:: WORK REQUIRED ::
Search the data for the string "помощь", and report each line where it is found.

╭─ RECORDS FOR THIS TASK

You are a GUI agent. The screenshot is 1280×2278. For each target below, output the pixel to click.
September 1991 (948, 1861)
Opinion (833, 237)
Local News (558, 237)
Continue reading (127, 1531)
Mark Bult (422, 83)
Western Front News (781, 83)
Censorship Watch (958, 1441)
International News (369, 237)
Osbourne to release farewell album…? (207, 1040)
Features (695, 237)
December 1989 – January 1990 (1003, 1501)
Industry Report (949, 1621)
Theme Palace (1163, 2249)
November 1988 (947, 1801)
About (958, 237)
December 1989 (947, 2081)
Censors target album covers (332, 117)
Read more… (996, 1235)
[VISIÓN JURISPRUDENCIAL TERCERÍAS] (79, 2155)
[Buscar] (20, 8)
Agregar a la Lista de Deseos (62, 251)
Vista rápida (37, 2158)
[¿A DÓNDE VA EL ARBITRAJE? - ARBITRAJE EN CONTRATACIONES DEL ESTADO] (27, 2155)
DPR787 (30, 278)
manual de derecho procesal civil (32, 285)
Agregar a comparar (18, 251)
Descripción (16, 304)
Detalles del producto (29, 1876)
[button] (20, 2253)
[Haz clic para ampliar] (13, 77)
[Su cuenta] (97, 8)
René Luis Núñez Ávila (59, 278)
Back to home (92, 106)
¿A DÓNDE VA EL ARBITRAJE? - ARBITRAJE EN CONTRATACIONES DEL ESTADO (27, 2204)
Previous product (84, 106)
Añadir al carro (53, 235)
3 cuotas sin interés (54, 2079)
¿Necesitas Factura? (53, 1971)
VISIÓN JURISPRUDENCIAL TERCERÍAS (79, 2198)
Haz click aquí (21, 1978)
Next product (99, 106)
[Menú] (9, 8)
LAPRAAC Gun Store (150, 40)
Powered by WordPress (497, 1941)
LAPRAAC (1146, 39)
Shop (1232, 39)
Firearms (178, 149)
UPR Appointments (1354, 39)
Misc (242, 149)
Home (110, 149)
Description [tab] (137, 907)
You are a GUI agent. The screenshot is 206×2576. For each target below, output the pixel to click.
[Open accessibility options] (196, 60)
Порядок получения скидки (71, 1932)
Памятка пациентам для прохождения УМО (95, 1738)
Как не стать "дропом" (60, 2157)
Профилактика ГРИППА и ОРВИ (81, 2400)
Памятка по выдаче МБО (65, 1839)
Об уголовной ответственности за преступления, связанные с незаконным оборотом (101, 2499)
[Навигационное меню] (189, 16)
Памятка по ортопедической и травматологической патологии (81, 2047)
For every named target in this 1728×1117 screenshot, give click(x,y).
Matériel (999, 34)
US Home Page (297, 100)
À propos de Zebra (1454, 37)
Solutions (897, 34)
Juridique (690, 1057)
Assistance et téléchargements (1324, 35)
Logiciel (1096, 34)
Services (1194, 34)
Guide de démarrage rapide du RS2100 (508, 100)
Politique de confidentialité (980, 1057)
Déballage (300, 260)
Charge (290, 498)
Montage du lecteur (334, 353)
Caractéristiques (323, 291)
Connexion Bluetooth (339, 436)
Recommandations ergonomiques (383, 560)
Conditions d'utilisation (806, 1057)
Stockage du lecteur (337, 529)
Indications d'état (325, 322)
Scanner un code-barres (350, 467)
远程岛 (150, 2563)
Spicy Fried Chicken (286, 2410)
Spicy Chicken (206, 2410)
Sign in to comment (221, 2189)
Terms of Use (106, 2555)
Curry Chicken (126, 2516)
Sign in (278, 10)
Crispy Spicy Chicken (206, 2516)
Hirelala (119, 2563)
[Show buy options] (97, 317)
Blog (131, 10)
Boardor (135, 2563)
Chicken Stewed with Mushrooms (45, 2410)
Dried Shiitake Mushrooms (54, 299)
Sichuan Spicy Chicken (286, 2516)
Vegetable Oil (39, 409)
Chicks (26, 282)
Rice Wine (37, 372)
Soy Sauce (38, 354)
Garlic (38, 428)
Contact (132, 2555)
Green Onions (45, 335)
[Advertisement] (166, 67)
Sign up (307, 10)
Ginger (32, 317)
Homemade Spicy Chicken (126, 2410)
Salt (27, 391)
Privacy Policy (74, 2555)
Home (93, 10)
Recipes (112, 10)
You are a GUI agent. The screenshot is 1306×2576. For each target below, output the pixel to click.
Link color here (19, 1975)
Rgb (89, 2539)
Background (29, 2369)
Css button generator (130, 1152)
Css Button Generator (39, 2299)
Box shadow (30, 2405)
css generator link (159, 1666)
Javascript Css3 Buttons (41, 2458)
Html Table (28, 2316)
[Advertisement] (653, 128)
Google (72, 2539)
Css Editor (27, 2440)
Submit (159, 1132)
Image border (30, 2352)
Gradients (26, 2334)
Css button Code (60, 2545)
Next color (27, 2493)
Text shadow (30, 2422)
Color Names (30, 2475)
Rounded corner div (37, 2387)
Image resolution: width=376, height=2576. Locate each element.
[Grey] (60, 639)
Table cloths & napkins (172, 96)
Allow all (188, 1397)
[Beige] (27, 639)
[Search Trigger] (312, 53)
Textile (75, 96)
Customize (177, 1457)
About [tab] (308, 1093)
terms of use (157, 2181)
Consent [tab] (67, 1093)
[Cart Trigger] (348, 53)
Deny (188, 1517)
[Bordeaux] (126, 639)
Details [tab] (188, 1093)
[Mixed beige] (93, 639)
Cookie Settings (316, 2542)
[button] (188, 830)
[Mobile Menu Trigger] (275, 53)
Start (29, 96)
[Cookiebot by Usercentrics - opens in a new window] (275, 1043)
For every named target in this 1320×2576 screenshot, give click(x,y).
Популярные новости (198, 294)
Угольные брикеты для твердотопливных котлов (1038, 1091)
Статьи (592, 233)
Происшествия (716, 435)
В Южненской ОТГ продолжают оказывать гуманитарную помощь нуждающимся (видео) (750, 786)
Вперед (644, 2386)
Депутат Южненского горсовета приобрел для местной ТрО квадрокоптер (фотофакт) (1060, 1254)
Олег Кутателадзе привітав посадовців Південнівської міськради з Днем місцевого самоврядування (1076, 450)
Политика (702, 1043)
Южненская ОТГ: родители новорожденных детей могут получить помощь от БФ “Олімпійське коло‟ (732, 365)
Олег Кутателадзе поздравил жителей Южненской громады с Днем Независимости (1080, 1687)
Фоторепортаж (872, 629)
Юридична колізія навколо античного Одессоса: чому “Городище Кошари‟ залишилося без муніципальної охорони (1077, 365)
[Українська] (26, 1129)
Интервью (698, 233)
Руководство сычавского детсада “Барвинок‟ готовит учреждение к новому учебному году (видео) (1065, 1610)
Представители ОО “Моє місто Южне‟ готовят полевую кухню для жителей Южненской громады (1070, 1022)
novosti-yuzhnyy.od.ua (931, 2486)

╰─

:: RESULT FOR THIS TASK ::
В Южненской ОТГ продолжают оказывать гуманитарную помощь нуждающимся (видео) (750, 786)
Южненская ОТГ: родители новорожденных детей могут получить помощь от БФ “Олімпійське коло‟ (732, 365)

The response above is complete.